START Reading text

Sunday, February 12, 2017

When Falling Apart is a Luxury

You don’t learn how deeply broken our health care system is until you really need to use it. It is one of the places that points a glaring finger at income disparity in this country. I should know because I can’t afford my own healthcare. The cost of insurance alone that comes out of my husband’s paycheck severely limits our budget. And I get that it covers a lot. It’s better than not having it. But not really when we still can’t afford to live regardless of how much we “save” by having it.

I realized sometime over the winter that we were in an untenable spot because I’m trapped by my health and trapped by my income. My job certainly has a high earning potential. But I’m not in any condition to build my business beyond what it is though I was trying to do just that so that I could compensate for the medical expenses that kept piling up. But that meant having scheduling flexibility of someone who couldn’t afford to lose any business within a given month. But the results are that I’m not able to focus energy on my family the way I’d like to. And I’m not in a position for allowing the proper self-care I need to maintain my quality of life. So, when I had no choice but to ease up a little bit without warning, there were some frightening financial ramifications.

BAM! MS is real. And I can’t work 40 hours per week. I have no choice but to heed my body’s warnings. Because if something were to happen to me and I had to stop working for any period, we have no way of financially weathering it. Being Gen-X I’ve worked since I was 15, as much as I could and have never, ever considered slowing down or stopping for any reason up to this point. I’ve spent the past couple of months feeling like a complete failure. But I couldn’t NOT recognize that we needed help. And since I’ve done my damnedest to cover up the fact that I needed help, I melted down on my bestie over a barrage of texts last week that might very well have seemed like it had come out of left field. “I don’t have the luxury of falling apart.”

END Reading text

Task requirements:
1) In the blog post about health care costs and MS, at what age does the writer say they began working?
2) Pick up the blog post about health care costs and MS right after its final sentence and continue it.

START Extracted information

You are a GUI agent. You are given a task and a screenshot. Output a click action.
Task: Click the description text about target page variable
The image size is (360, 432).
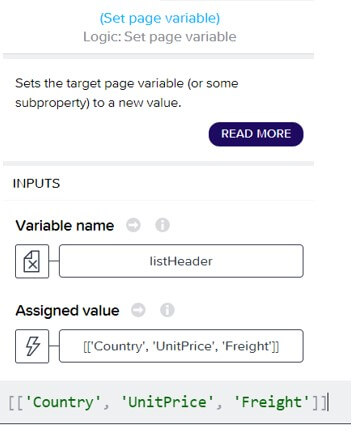pos(127,93)
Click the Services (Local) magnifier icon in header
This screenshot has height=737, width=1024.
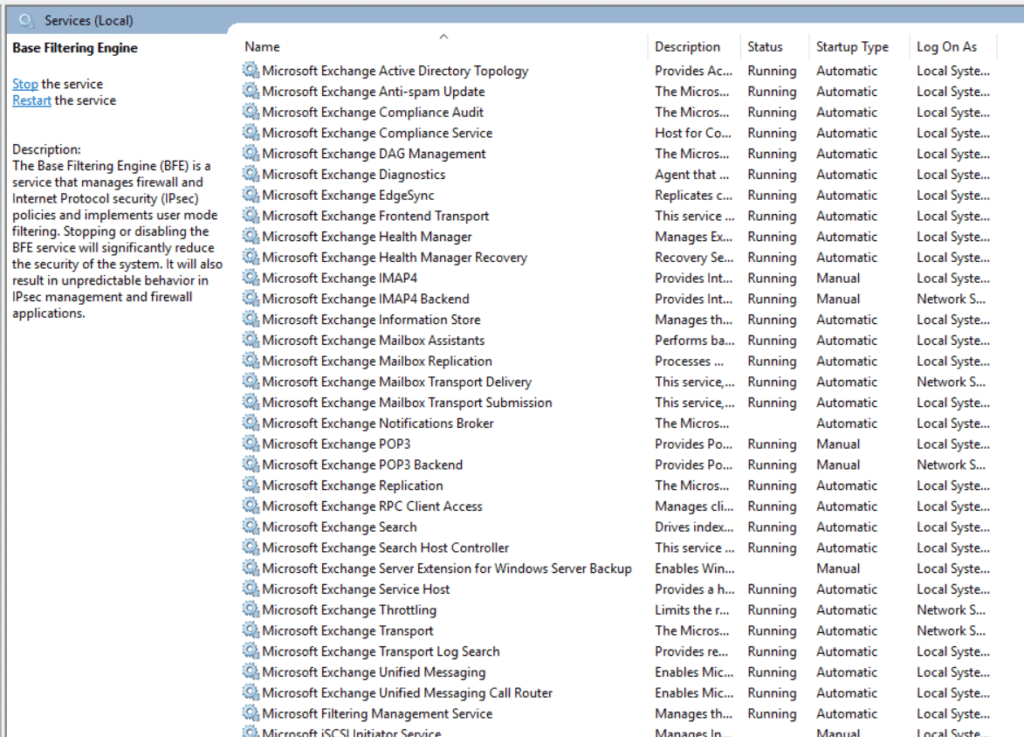pyautogui.click(x=26, y=20)
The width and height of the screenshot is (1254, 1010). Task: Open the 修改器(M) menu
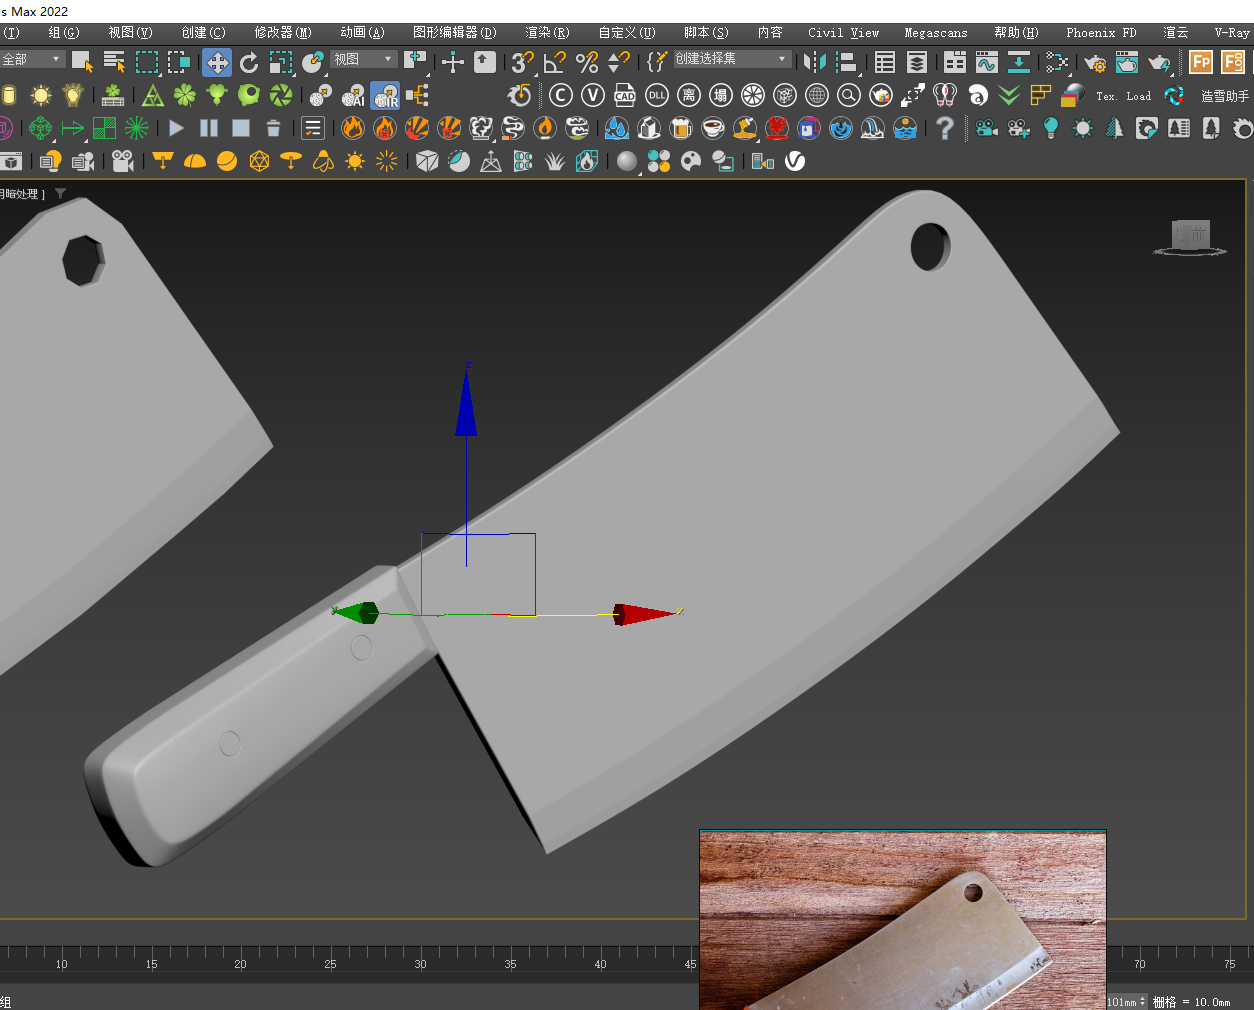point(283,33)
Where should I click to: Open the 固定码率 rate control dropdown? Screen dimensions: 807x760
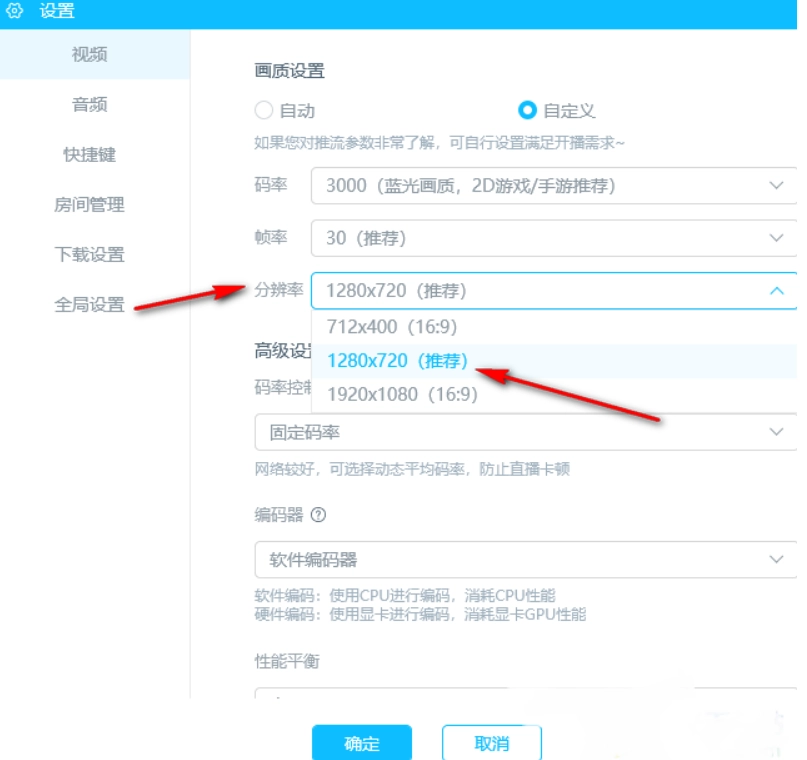point(525,432)
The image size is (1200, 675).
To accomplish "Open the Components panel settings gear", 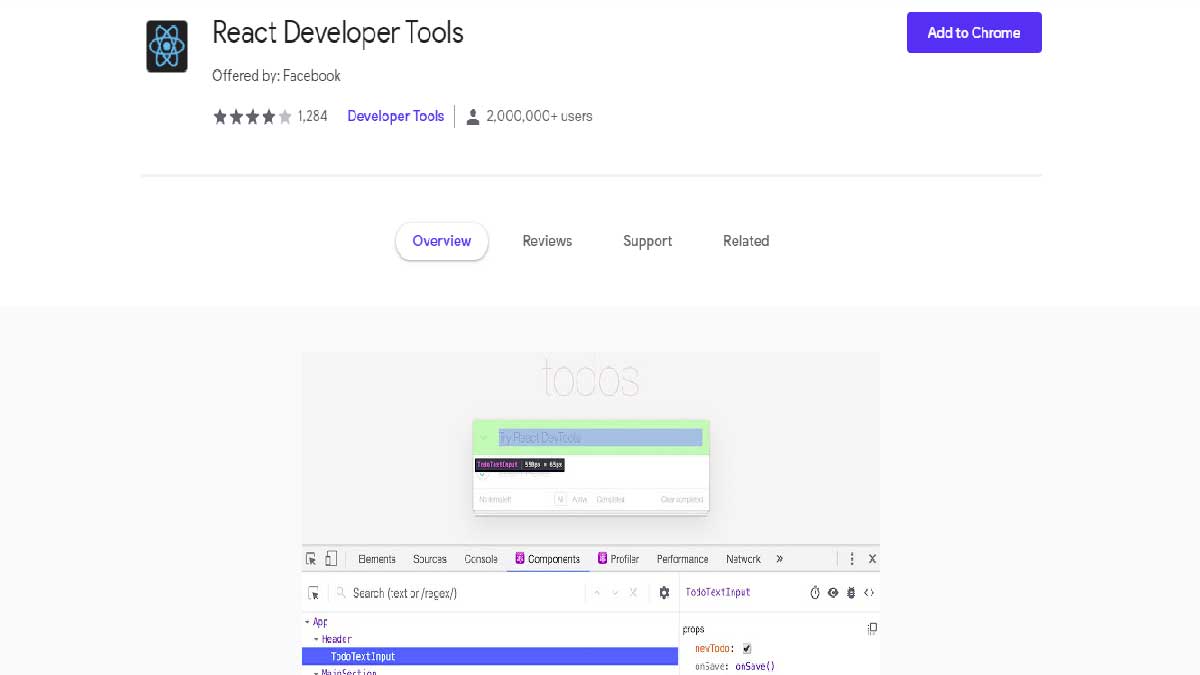I will 664,593.

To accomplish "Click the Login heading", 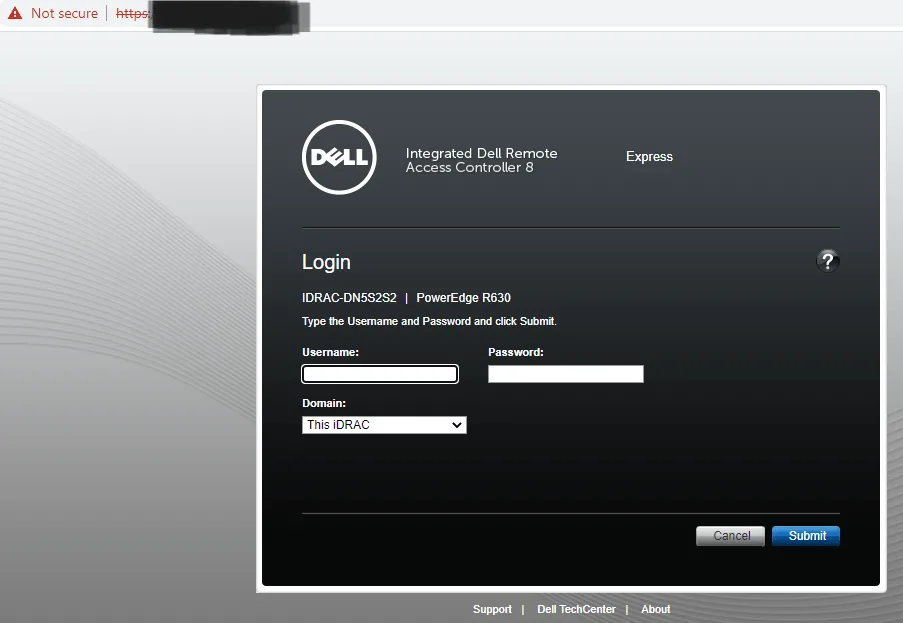I will [326, 262].
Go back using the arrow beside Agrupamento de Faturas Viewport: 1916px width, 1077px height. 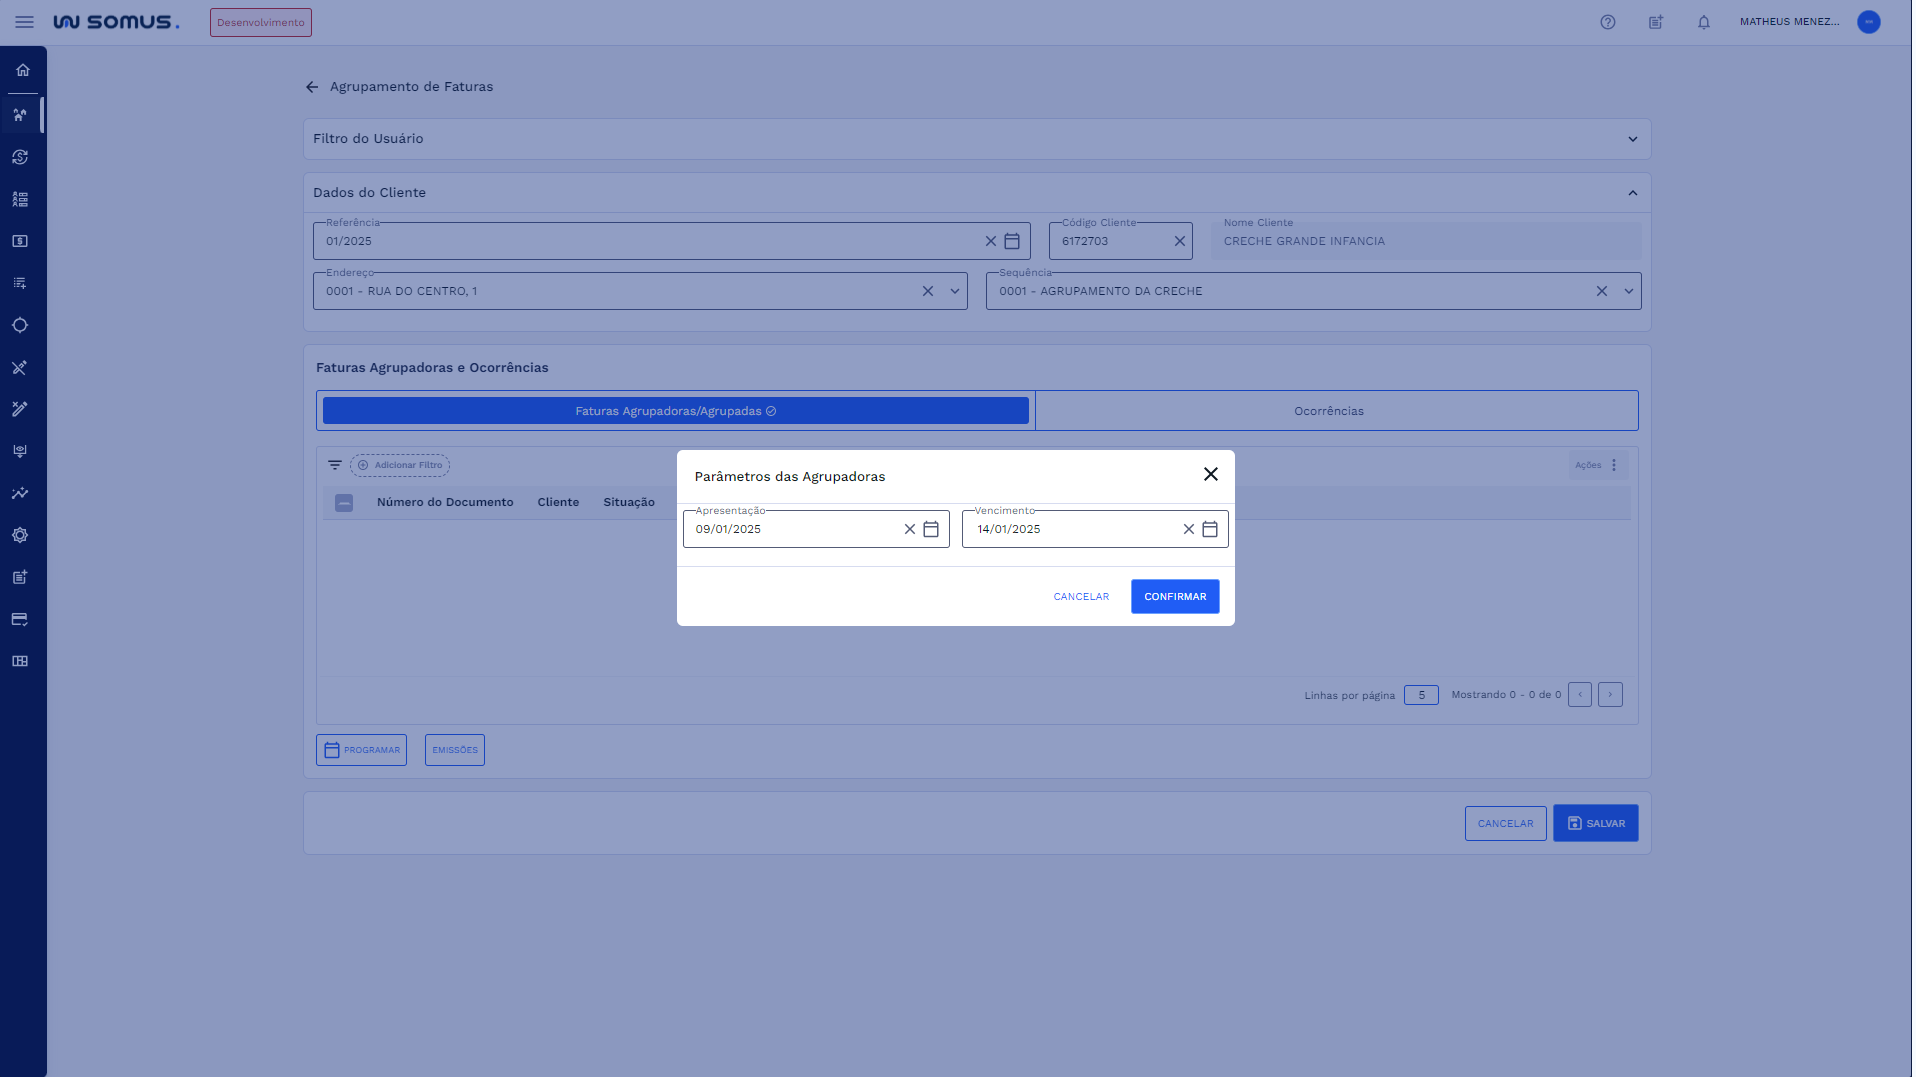(312, 87)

END Extracted information

Expected responses:
1) 15

2)
She “listened,” like good friends do, to me go on about how people raise money for sick people and their medical bills all the time. But since no one really knew I needed the help at all because I refused to admit that I did, the thought of starting one of those crowd-funding things for myself seemed pretty damn tacky. She offered to do it for me because she knows how stubborn I am. And in the end, I realized that this would be a good lesson learned about being humble. Because I desperately needed to buy myself and my family some time to regain our footing.

I typed up my story, and sat with my finger on the button of the GoFundMe page to make it go live, I hesitated. When I realized that this affected more than just me and that my husband and children were going through this crisis with me, I sucked it up and put it out there, asking for only what I absolutely felt we needed. And when within the first 48 hours we’d hit nearly 30% of our goal, I was overcome with gratitude for those who not only donated so generously but those who supported me with kind words and prayers as well as those who boosted the signal for me by sharing. I wanted to thank all of you for giving me the luxury of falling apart, just for a little while because you were there to catch me.